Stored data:
---

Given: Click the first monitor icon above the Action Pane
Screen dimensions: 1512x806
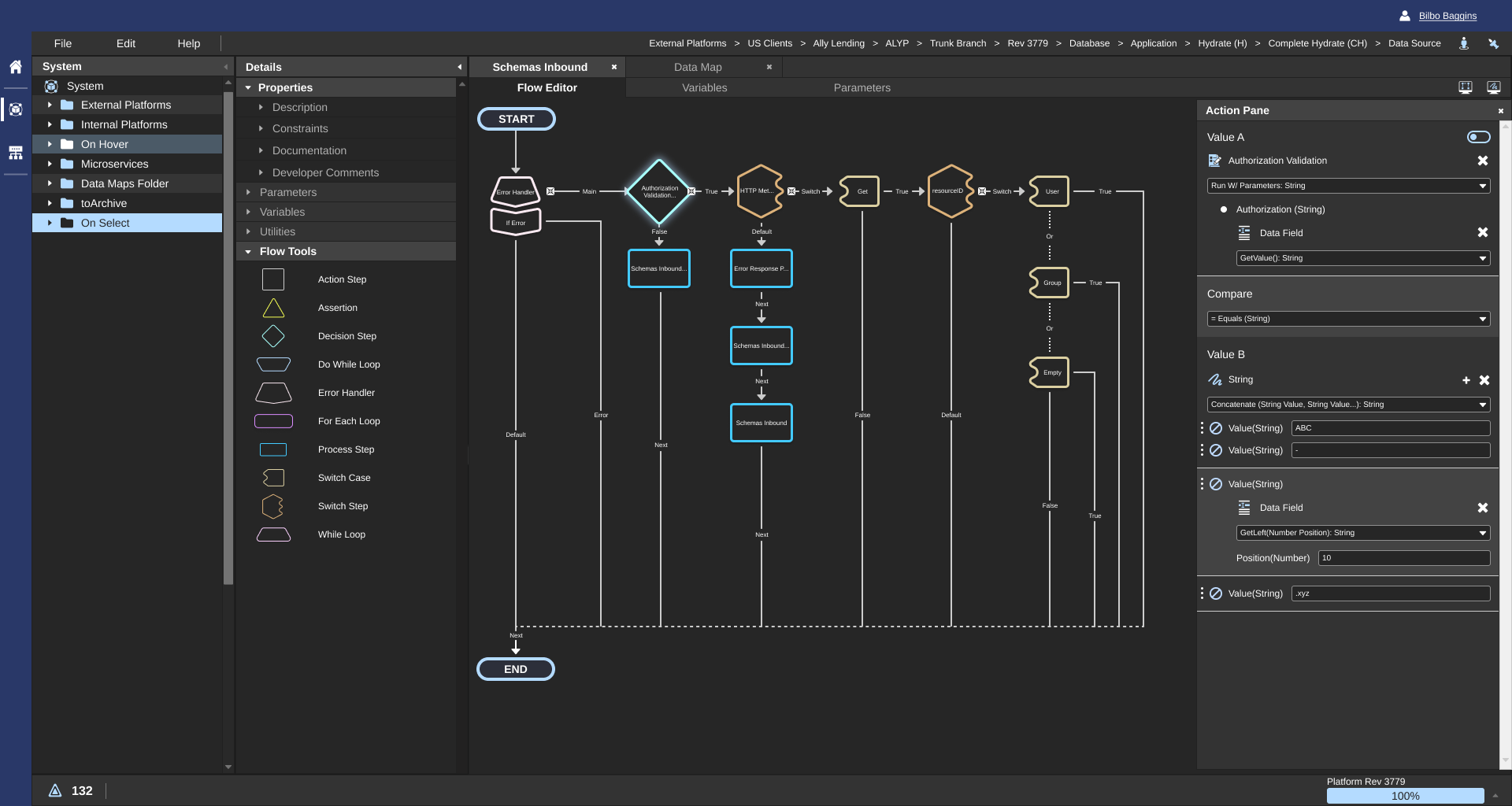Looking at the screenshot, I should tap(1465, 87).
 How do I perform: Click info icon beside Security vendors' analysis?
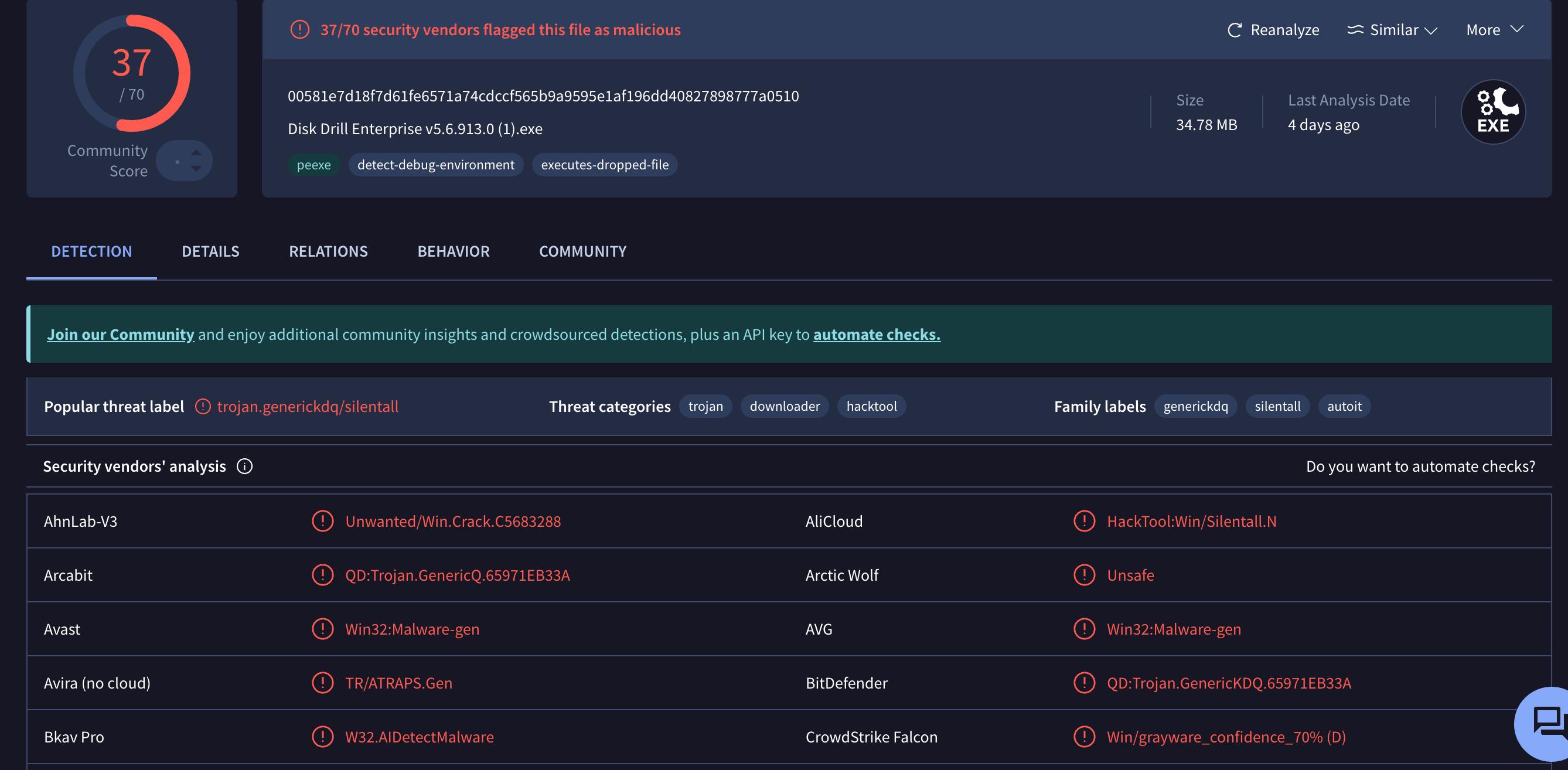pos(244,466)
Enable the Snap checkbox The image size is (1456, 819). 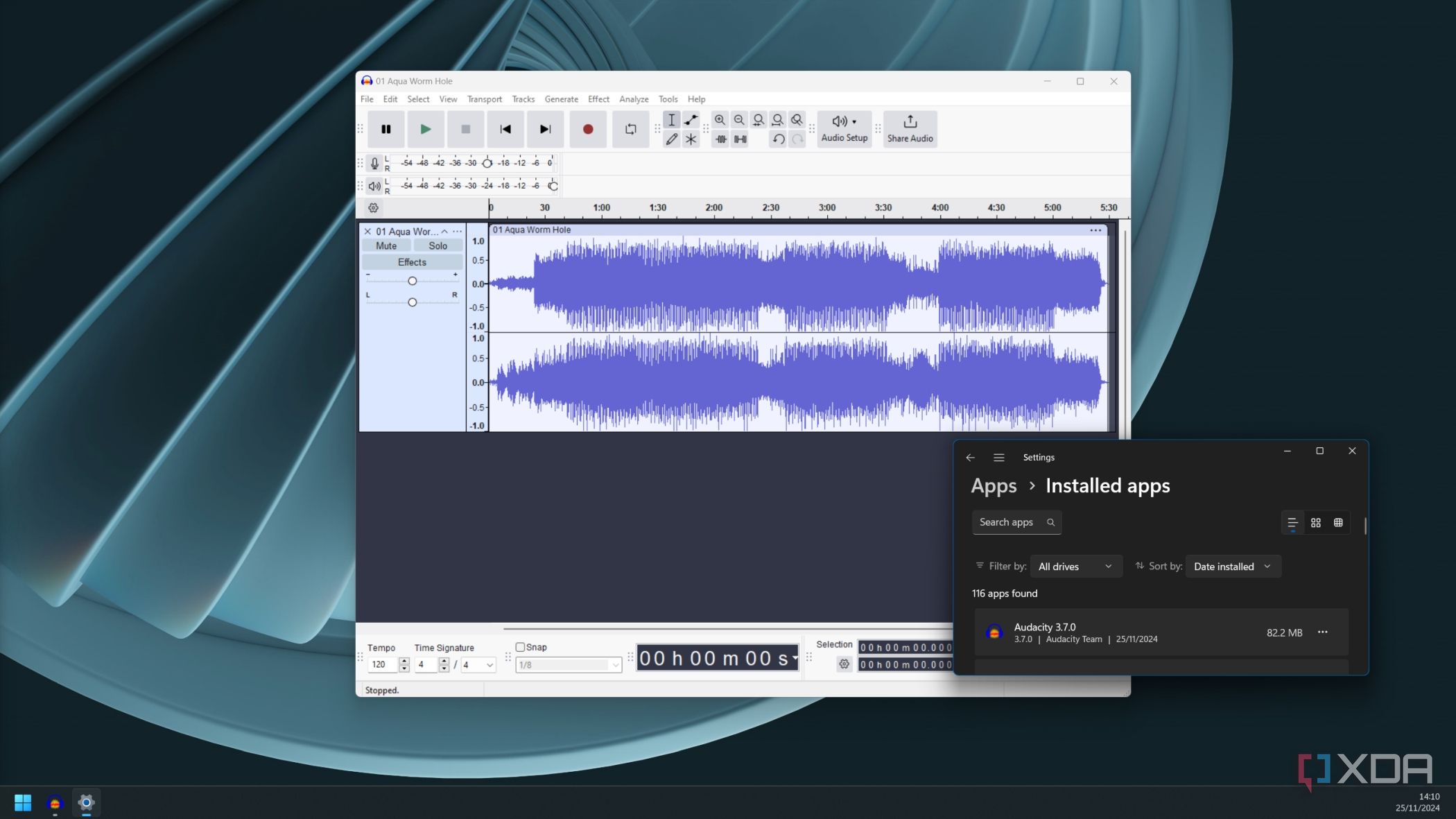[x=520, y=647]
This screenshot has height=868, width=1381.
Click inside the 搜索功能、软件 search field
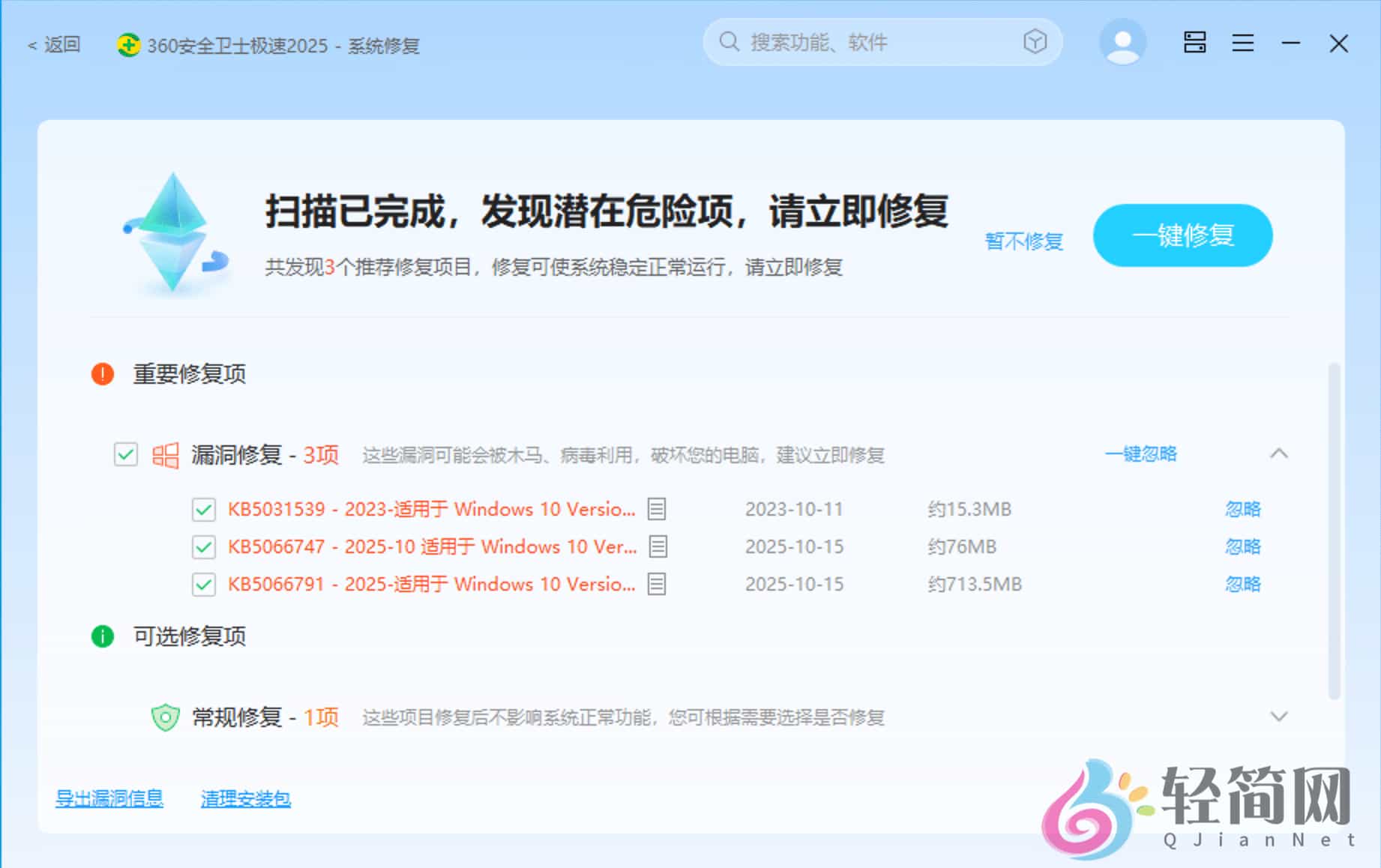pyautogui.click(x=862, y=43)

---

Aim of the task: Starting with the line that contains "This screenshot has height=868, width=1381.", give the lines again exactly as they appear through the last line of the data, pictures excluded.

Problem solution:
This screenshot has height=868, width=1381.
Click inside the 搜索功能、软件 search field
pyautogui.click(x=862, y=43)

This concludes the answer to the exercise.